Just as well, the real joy of sports is in the mind games. Get rid of the glares, grunts, guts and glory. Play them without the parleys, pride and passion. Contain the cries and the curses. And what you have left is not even a silhouette of the soap opera. The brain is, after all, the real battlefield: that is where all your strength and stamina resides.

Similarly, the greatest journeys are those that transport the mind. Think of the best books you have read and the best films you have seen. The greatest pain is also that which ails the mind. Think emotional atyachaar. Quite simply then, man is a mental being. Divorce the mind from his body and he is just another animal. His superior intelligence and unique ability to appreciate art, rhythm and beauty is what sets him apart from the others that populate this planet. He is capable of contemplation, comprehension, and above all, compassion. The others are just governed by the most basic of instincts.

We have defeated the deadliest diseases and cracked the most complex conundrums. We have built grand bridges and towering trophies of our talents. We have tempered the forces of nature and challenged all boundaries that have confronted us. We have landed on the moon and scaled space itself.

But alas, we are yet to conquer ourselves.

The most compelling irony is at play here - further evidence that a person’s greatest gift is also his biggest curse. Come to think of it, our ‘superior intelligence’ is also what has made us the stupidest creature on the planet.

Which other animal is as discontent and defeated? Which other animal engages in blind chases that last a lifetime? How many of us have got exactly what we wanted and still not been happy, when that is what we wanted in the first place? Which other animal has complicated his existence to such a degree that he’s all but forgotten this simple truth?

Wouldn’t you then say man is mental?

04 February 2009

Between the Head and the Heart

There are no two ways about consequences that you do not cause. What’s handed out is what you get and what’s taken away is gone: you simply just have to live with it. It may not be preferred but it is, at the very least, a simple, guiltless conclusion. I would favour that every single time over inflicting myself with the torment of settling a dilemma of the cruelest nature – one that necessitates a choice between heeding to the caution of the head and pursuing the will of the heart – and then endlessly appraising its outcome in retrospection.

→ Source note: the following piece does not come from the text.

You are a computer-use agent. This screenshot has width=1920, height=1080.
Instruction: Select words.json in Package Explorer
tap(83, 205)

I greatly envy those who have it in them to relentlessly follow their heart without giving ‘logic’ a chance. And a large part of that envy is because of the way good fortune agrees with them. Equally frustrating is how some people can actually get their hearts to agree with decisions that they made without its vote. And then there is the third breed (to which I belong): people who constantly engage in the battle of the head and the heart. How does one choose between experience and aspiration? Or common sense and desire? Does one go by conditioning or instinct? Be ‘real’ or chase your dreams? It kills me everyday. Is a pessimist an optimist with experience or just a grumpy, failed man?

It happens at the store. Do you buy that shirt because you have always wanted to wear that colour or that other one because that is the kind you are expected to wear at the workplace?

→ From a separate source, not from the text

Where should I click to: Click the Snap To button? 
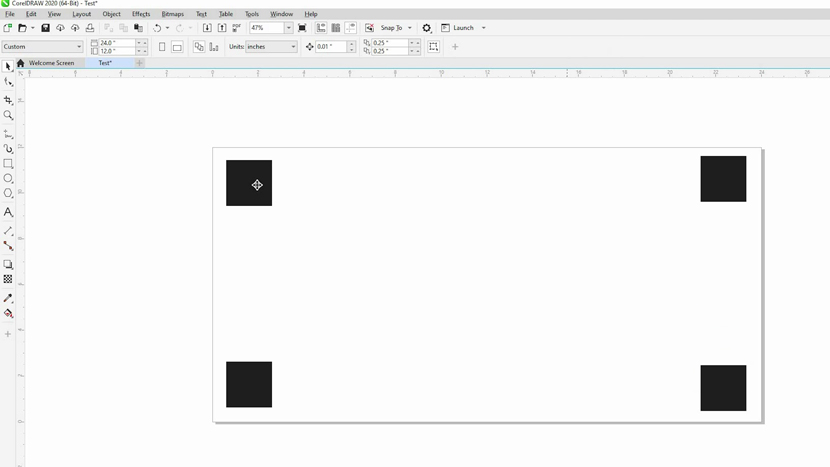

It happens after graduation. Do you take that job that pays seventy thousand rupees a month with weekends off or do you grow a beard and set off to make those documentary films on stories you believe in?

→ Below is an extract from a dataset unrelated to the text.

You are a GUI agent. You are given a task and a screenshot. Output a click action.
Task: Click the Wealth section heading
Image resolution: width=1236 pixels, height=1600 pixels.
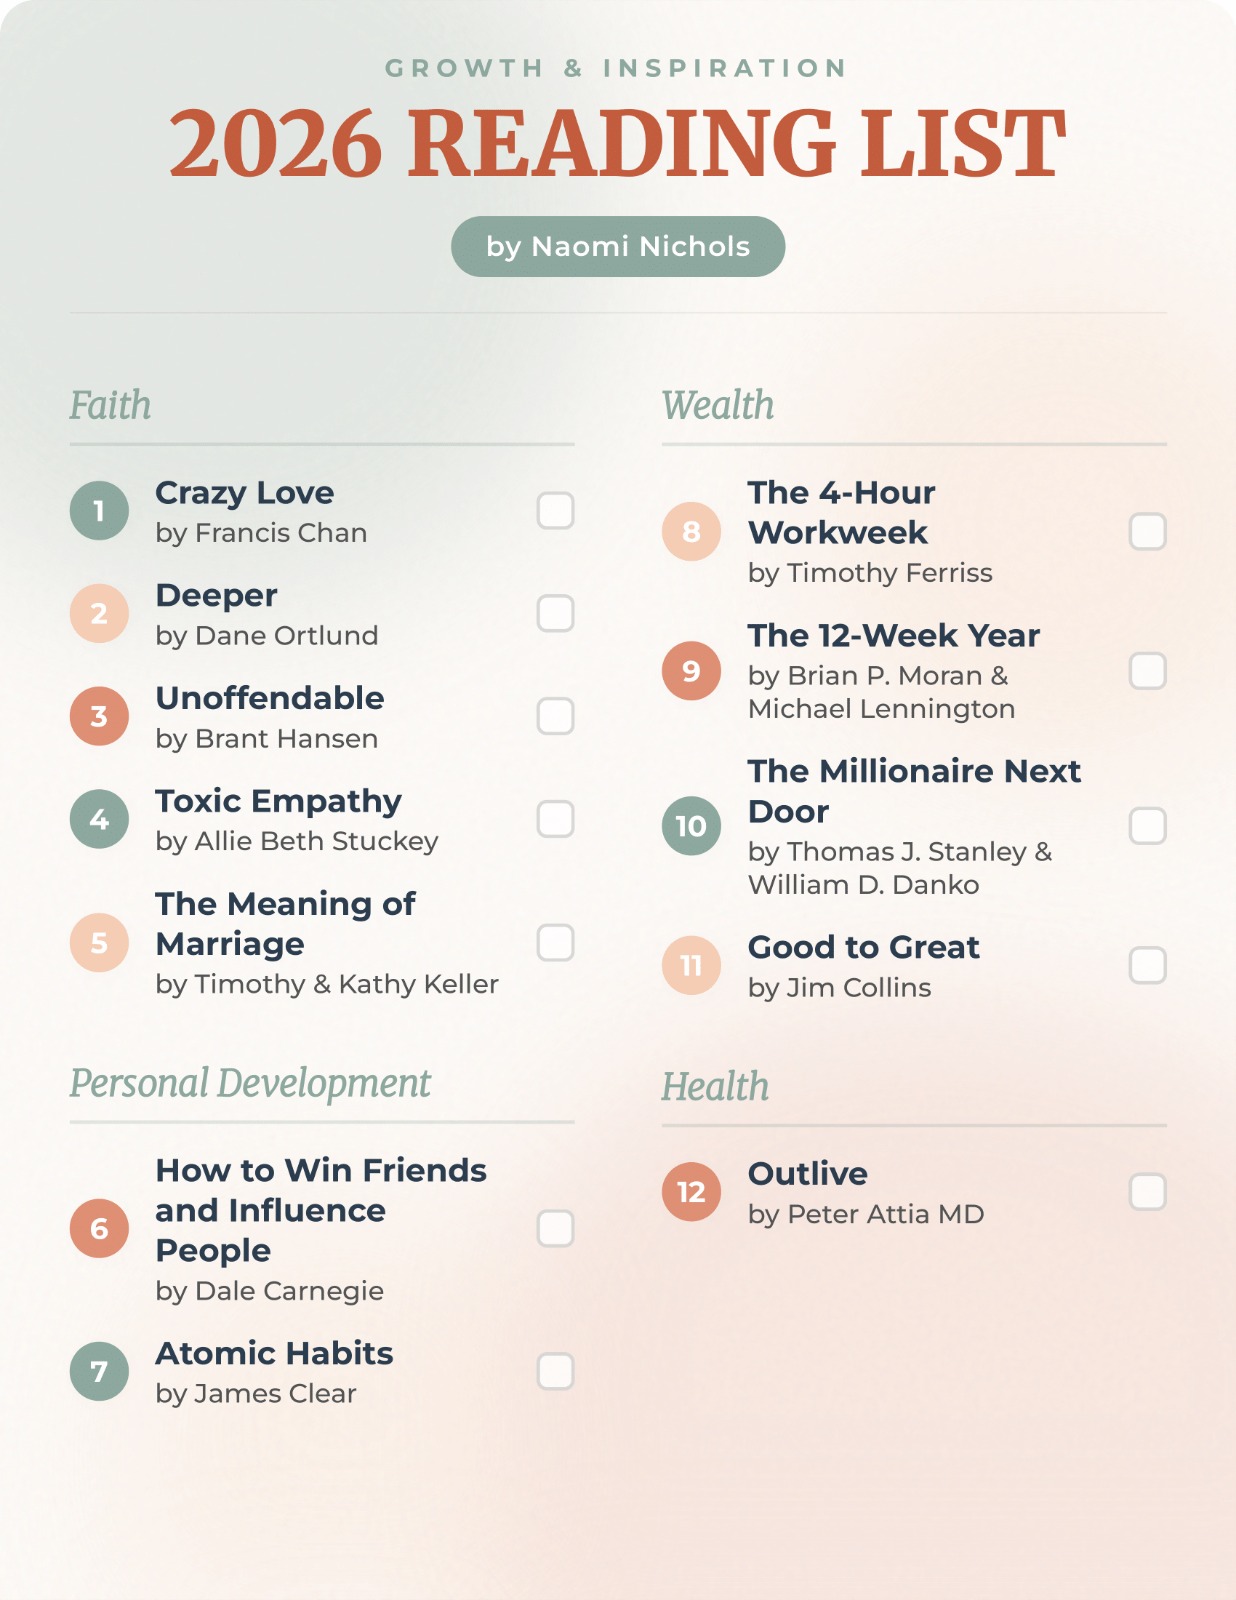coord(718,406)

It happens again. Do you marry that incredibly charming small-time singer who still makes you skip a heartbeat or that successful, boring businessman who can afford the best wine and vacations?

And again and again… every single day. There isn’t a dilemma when something pleases your heart as well as makes common sense. You’d do it ninety nine out of hundred times. And regret not doing it that single time you chose to do otherwise. Likewise, you’d lament going ahead with something that you neither desired to do nor could justify as sensible. In both situations, you clearly ought to have done or refrained from doing something. But it is when the strings of your heart and the cords of your brain drag you in opposite directions that you are tested.

On some level though, I do believe that life would possibly lose its charm if it weren’t for these distressing dilemmas. There is something about the agony and anguish that makes you feel alive. A perfectly content man who does not have any creases on his forehead is almost uninteresting. The state of being uneasy and disturbed contributes so much to the beauty of human existence.

And along the way, we slowly realise that it is neither our head nor our heart that has all the answers. They perhaps lie just somewhere in between.